Which reads to many people as you only want to hear compliments and or positive feedback.  There is generally a lot more useful information in people telling you where you can improve than in, "Great picture" or "Like".


----------



## The_Traveler

KendallMartin said:


> The_Traveler said:
> 
> 
> 
> I'm not assuming Instagram, just that the shoes look small in the frame.
> And, if you know the light sucks and the pictures look out of focus, why show them?
> Show what you think is good and that way any feedback you get will be useful.
> 
> 
> 
> I have a variety of shots shown here, with a variety of different zooms/crops so I don't know how all of these are too small in the frame. Also, I didn't say the light sucks, I just said it was harsh. I'm used to shooting a lot of run and gun, sometimes you can't control the lighting, sometimes you can. I don't feel it's appropriate for you to tell me I shouldn't be posting something because of the lighting. Especially when I don't think the lighting is as bad as you say it is.
Click to expand...


Here's something constructive.
You're 22 and, from what you post here, you are really over-defensive about what you think you know and your own skills.
I can't make certain to temper what I think and say in order to take care of your tender feelings.
That would be patronizing.
How about if I treat you like an adult who is trying to get honest responses and better his skills and I can be truthful about what I actually think?
If you want more specific comments, post fewer pictures, say 2 or 3, and number them.


----------



## vfotog

KendallMartin said:


> Hey Guys,
> 
> I'm pretty active on Social Media so brands reach out to me to send me products that they want to get featured in my shots. I got sent a pair of rad hiking boots, that look like fashionable street shoes. I really like the brand, so I decided to send them a little extra something and take some product shots for their Social/Site. I've NEVER done this before, so take each shot with a grain of salt. I would LOVE your input. I don't plan on doing this as a career, so keep that in mind as well. I shot these at mid afternoon, so keep that in mind as well.
> 
> As always, please be constructive, not negative. I don't need you telling me something that in the end only hurts my feelings, and doesn't help me learn.  View attachment 103396 View attachment 103397 View attachment 103398 View attachment 103399 View attachment 103397



so this is a commercial enterprise and you are sending them images for free?


----------



## slg13

Hey Kendall,

I know I'm a little late to the party here, but just want to say that the vertical images seem like they would be Pinterest winners. You've given them plenty of room to add some text overlay, which is pretty big on that platform. Products in their "environment" = win. Technical aspects aside (I think Derrel has the best advice here), the setting is great for the medium.


----------



## astroNikon

vfotog said:


> KendallMartin said:
> 
> 
> 
> Hey Guys,
> 
> I'm pretty active on Social Media so brands reach out to me to send me products that they want to get featured in my shots. I got sent a pair of rad hiking boots, that look like fashionable street shoes. I really like the brand, so I decided to send them a little extra something and take some product shots for their Social/Site. I've NEVER done this before, so take each shot with a grain of salt. I would LOVE your input. I don't plan on doing this as a career, so keep that in mind as well. I shot these at mid afternoon, so keep that in mind as well.
> 
> As always, please be constructive, not negative. I don't need you telling me something that in the end only hurts my feelings, and doesn't help me learn.  View attachment 103396 View attachment 103397 View attachment 103398 View attachment 103399 View attachment 103397
> 
> 
> 
> 
> so this is a commercial enterprise and you are sending them images for free?
Click to expand...

I was pretty confused when (5th line) he said he's never done this before but then (1st line) stated that brands reach out to him to shoot their products.  Maybe it was just the product in it's environment ...

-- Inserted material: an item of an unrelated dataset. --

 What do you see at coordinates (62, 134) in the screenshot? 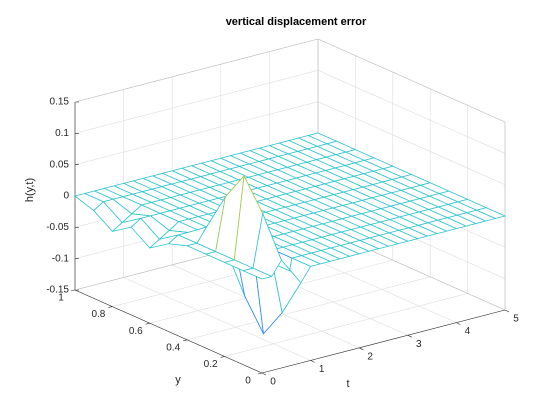
I see `z-tick-label: 0.1` at bounding box center [62, 134].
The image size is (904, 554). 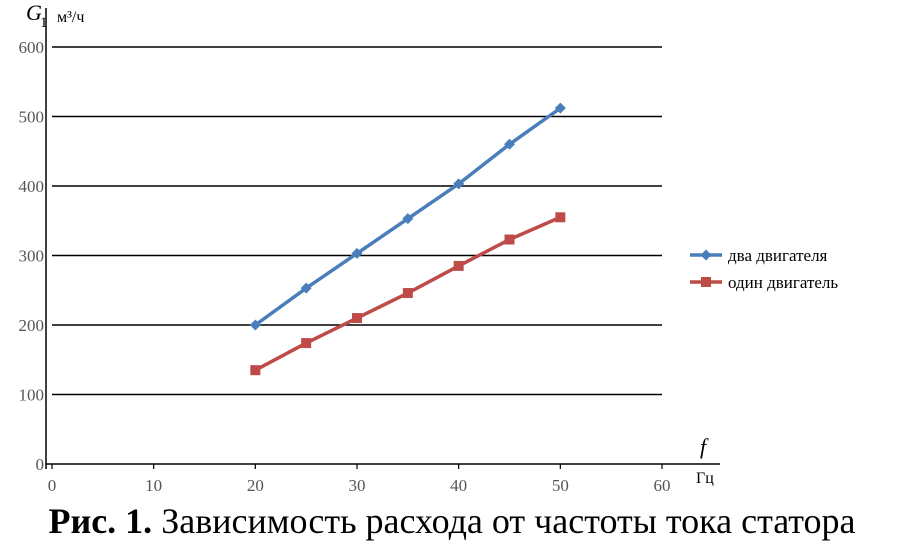 What do you see at coordinates (764, 269) in the screenshot?
I see `legend: два двигателя один двигатель` at bounding box center [764, 269].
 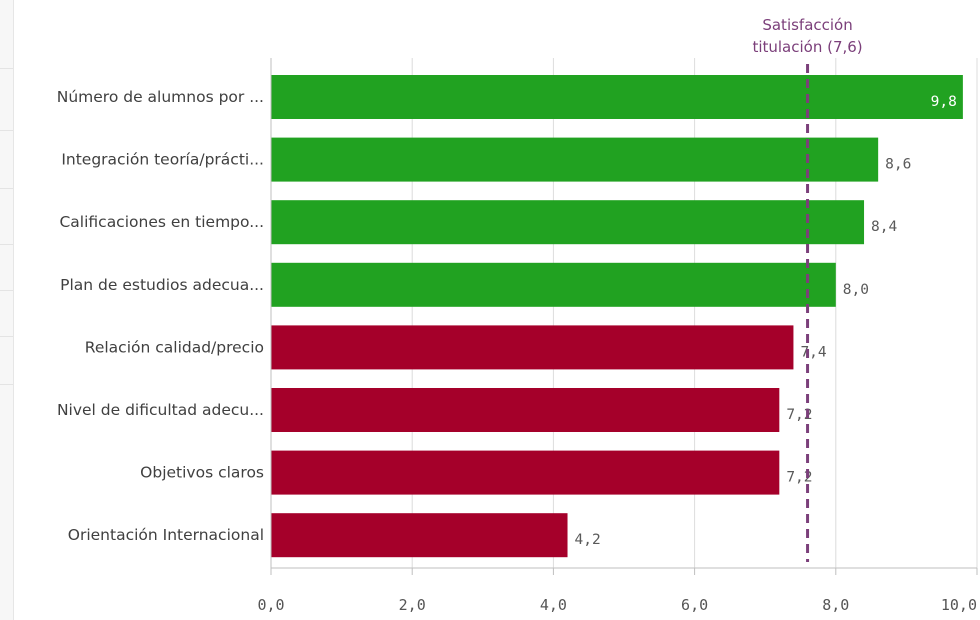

but at least he's shooting, learning having fun, etc


----------



## zombiesniper

The one thing I see missing that I like to see in a product is that it's being used. For example a pair of feet in the shoes. Otherwise I always get the impression that they were abandoned and just not good enough to keep.

But sometimes I just think a little different from the rest.


----------



## jsecordphoto

I love my Forsakes  they sent me a pair this spring and they've been through waves, lakes, rivers, countless hikes, yada yada- and they've held up great. What's your IG? 

I'm sure he would like those shots, but I'd try and re do them in more flattering light


----------